Analysis of the common law defences and their application to the cases at bar
 The next chapter in this judgement will deal with the common law defences presented by Mr. Tyler on behalf of his clients. As the facts—for the most part—are not an issue, the Court will deal with each of the common law defences and determine whether they are applicable to any of the cases at bar. At times, the Court will glean from the files certain details so as to better explain the reasons for judgement.
 The facts relating to alleged violations committed by Meldrum the Mover required a little more elaboration. At the end of this chapter—after having reviewed the common law defences presented by Mr Tyler—the Court will address the particular case of «Meldrum the Mover».
—Want of information
 Mr Tyler argued that the spirit of the CFL was not to punish those who transgressed the law, but rather to encourage and help merchants in complying with the dictates of the law. He noted, however, that the letters of default sent to the merchants were wanting with regards to the specific nature of the alleged violations and, more importantly, with regards to the appropriate course of action to remedy the fault. In the absence of such details, argued Mr Tyler, the Attorney General could not prosecute.
 For the reasons that follow, the Court cannot accept this defence
—The notices adequately described the fault
 The nature of the fault was amply described in the notices sent by the OQLF. No reasonable merchant could claim that he or she was left in doubt as to the nature of the violation and the appropriate remedy under the circumstances. The offences are obvious and the corrective measures are equally obvious. Regarding a notice for an internet site that has no equivalent in the official language, what further details could a merchant need? Similarly, for an item in a store whose packaging, wrapping or instruction manual is only in English, what more details does a merchant require? If a commercial sign is in English only, the fault is obvious and the remedy is just as obvious—the sign must be replaced by a sign that is only in French or by a sign that contains another language so long as French is markedly predominant.

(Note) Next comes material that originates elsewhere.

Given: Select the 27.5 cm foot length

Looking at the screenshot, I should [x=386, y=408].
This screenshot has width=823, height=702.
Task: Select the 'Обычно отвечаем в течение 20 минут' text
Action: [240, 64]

—Invitation to communicate with the inspector for further information
 One must note that all the notices sent by the OQLF gave the merchants a time delay in which to comply. Moreover, the notices invited the merchants to communicate with the inspector in the event that they may have any questions. It should be noted that some of the merchants in the present matter didn’t even bother to communicate with the inspector who drafted the notices.
—Ignorance of the law is no excuse
 The law is clear: with regards to commercial signs, the merchant could post in another language as long as French is markedly predominant. With regards to catalogues and packaging, another language may be used as long as French is afforded an equal space. The merchants are presumed to know the CFL as well as its regulations.
—De minimis non curat lex
 For Mr Tyler, the violations to the CFL were trivial and not worthy of prosecution. For that matter, the prosecution of such slight irregularities was petty and mean-spirited.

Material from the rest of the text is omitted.